Maria Louisa Charlesworth
Quick Facts
Biography
Maria Louisa Charlesworth (1 October 1819 in The Rectory, Blakenham Parva – 6 January 1880 in Nutfield, Surrey) was an English author of religious books.
Life
Maria Charlesworth was the daughter of John Charlesworth (1782-1864), an Evangelical clergyman who was rector of Flowton when Maria was born and later rector of a London parish. A visitor in her father's parish from a young age, Maria Charlesworth drew on her experiences for The Female Visitor to the Poor (1846), as well as the fictionalised Ministering Children (1854).
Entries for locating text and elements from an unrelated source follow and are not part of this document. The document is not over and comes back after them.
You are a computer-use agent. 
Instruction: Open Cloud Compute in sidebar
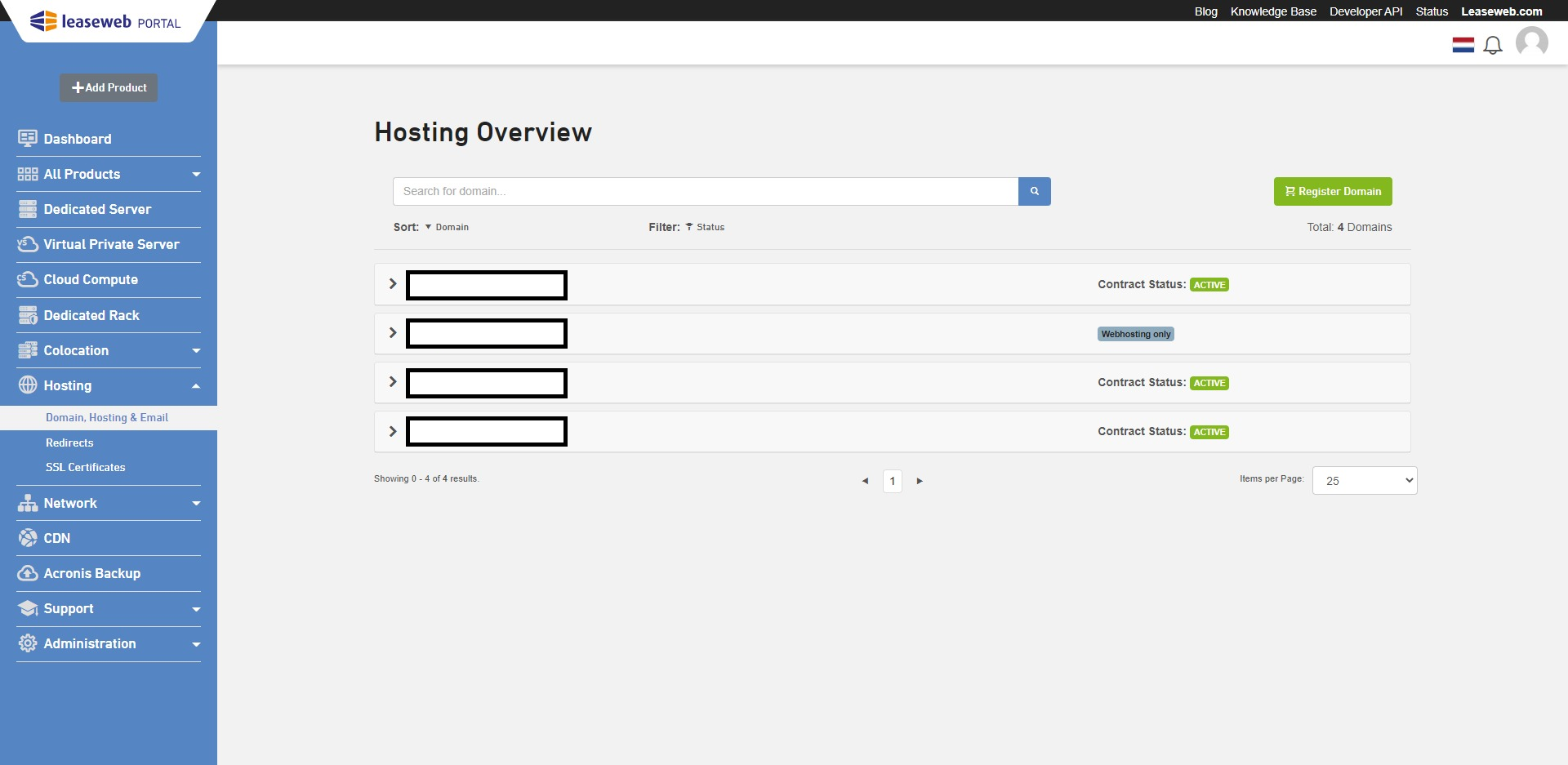pyautogui.click(x=91, y=279)
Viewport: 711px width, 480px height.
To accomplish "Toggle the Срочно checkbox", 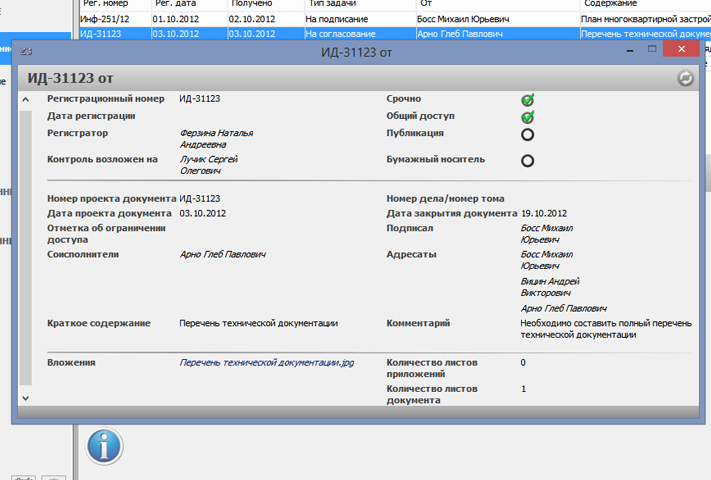I will pyautogui.click(x=527, y=100).
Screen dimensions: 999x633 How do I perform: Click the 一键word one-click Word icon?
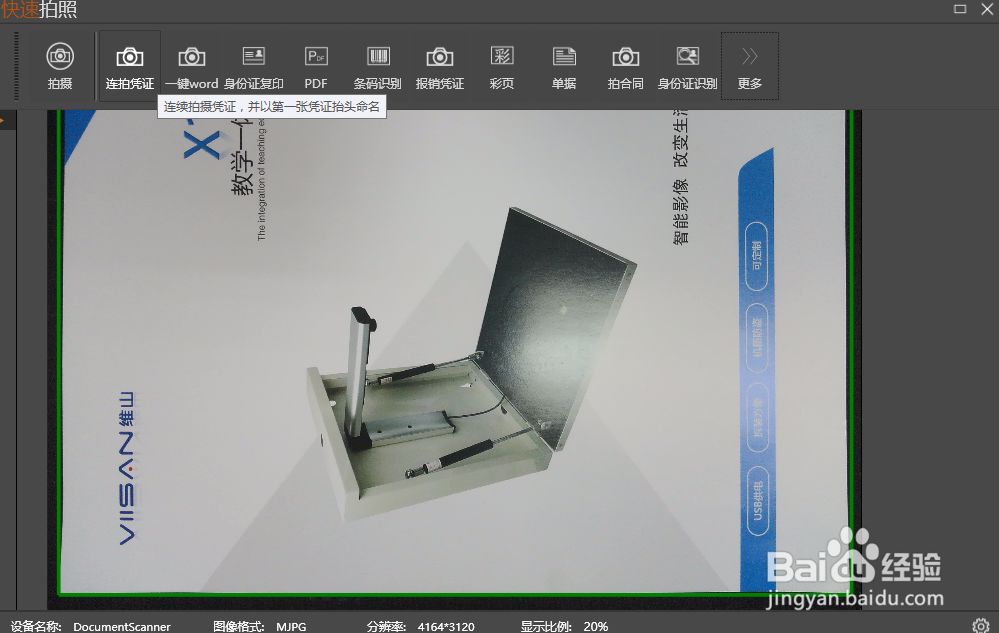tap(191, 65)
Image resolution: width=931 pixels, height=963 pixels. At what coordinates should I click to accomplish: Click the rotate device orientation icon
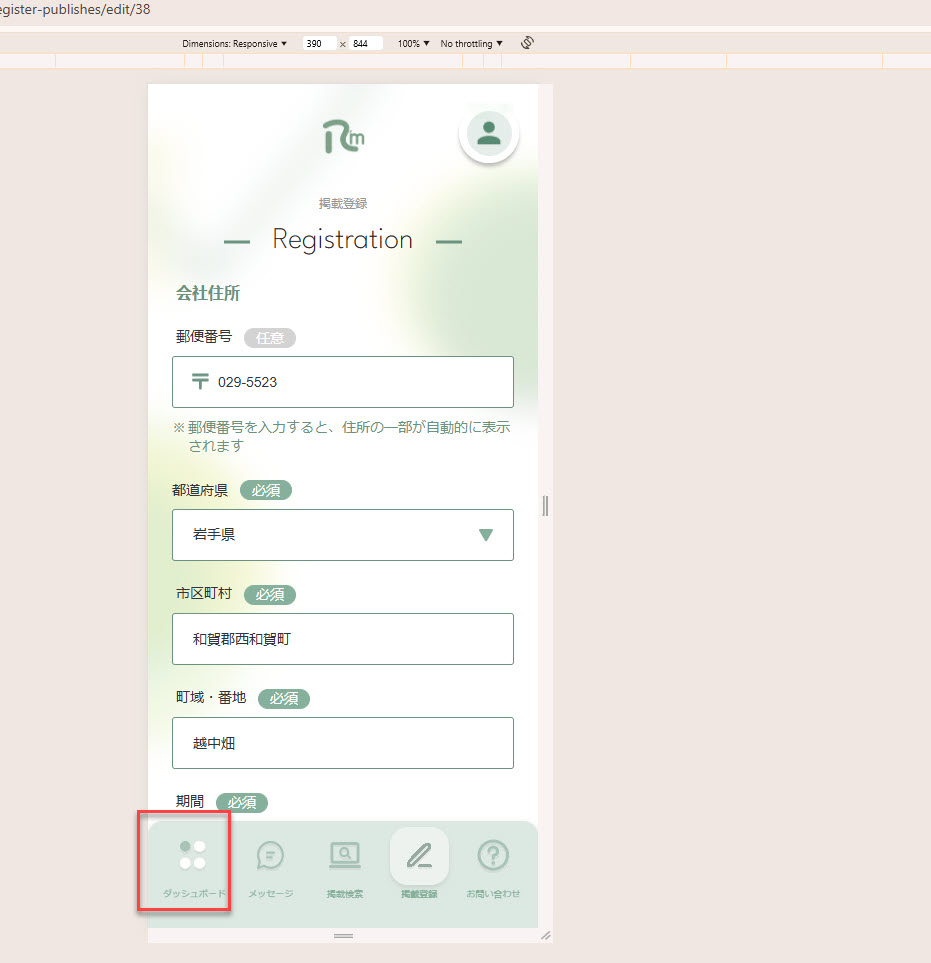(x=528, y=43)
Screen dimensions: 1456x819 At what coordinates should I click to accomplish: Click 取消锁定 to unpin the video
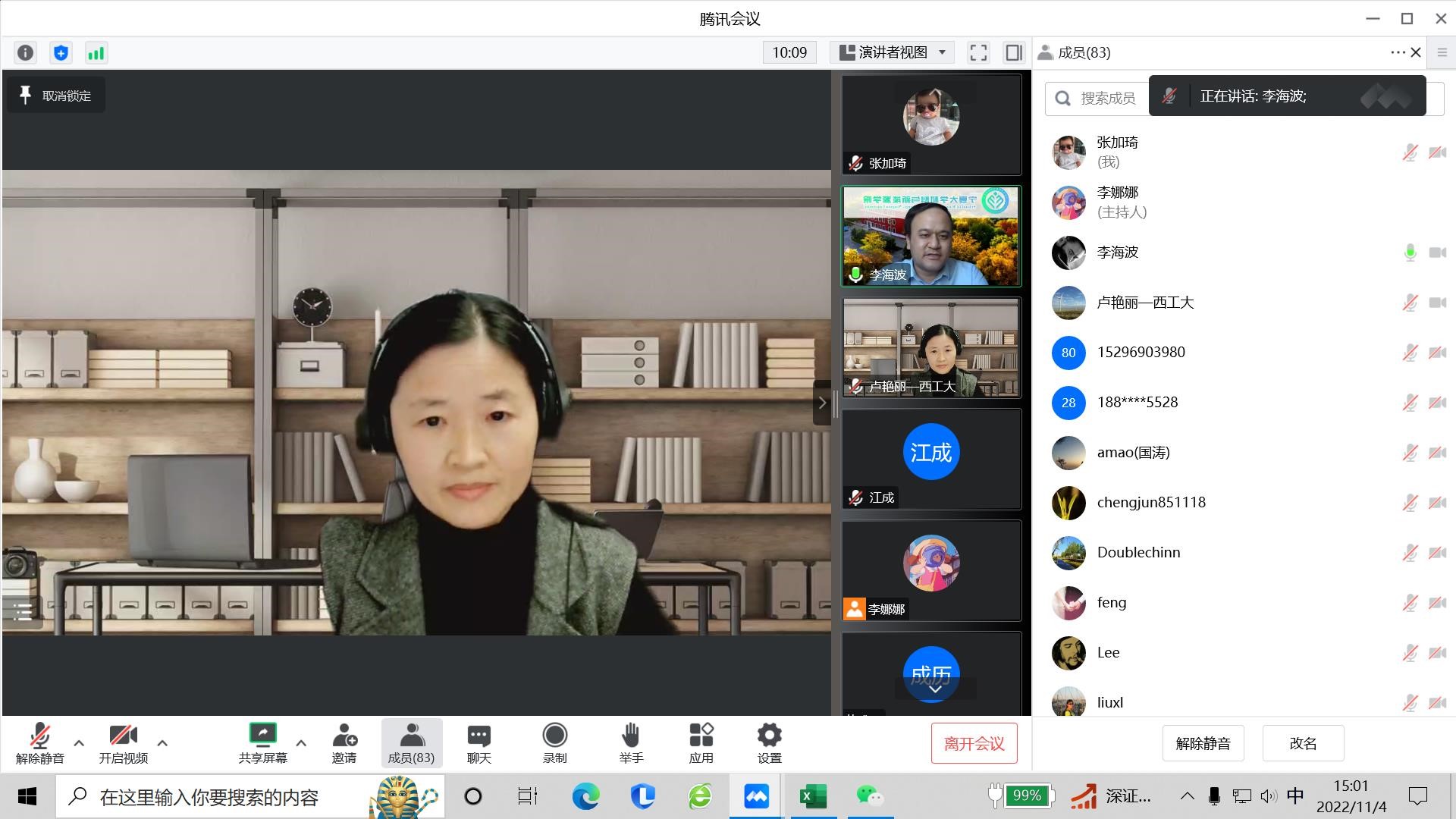click(x=56, y=96)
Ministering Children, set in a town modelled on Ipswich, sold over 170,000 copies during her lifetime – designed to teach children by example, it was especially popular as a 'reward book' for Sunday school prizes – and was translated into French, German and Swedish.
On her father's death in 1864 Maria Charlesworth lived for a while with her clergyman brother in Limehouse and then sent up a ragged school and a mission in Bermondsey. She retired to Nutfield in Surrey, where she died on 16 October 1880.
Works
- The Female Visitor to the Poor, 1846
- Ministering children, 1854
- Africa's Mountain Valley, 1865
- A Sequel to Ministering Children, 1867
- Oliver of the Mill, 1876
- The Old Looking-Glass; or Mrs. Dorothy Cope's Recollections of Service, 1877
- Sunday Afternoons in the Nursery, or Familiar Narratives from the Book of Genesis, 1885.